[Excerpts from a dataset]
- - -

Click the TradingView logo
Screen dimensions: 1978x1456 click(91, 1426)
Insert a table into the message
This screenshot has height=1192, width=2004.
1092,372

- - -

Having read the entries, output all of them verbatim.

Click the TradingView logo
Screen dimensions: 1978x1456 click(91, 1426)
Insert a table into the message
This screenshot has height=1192, width=2004.
1092,372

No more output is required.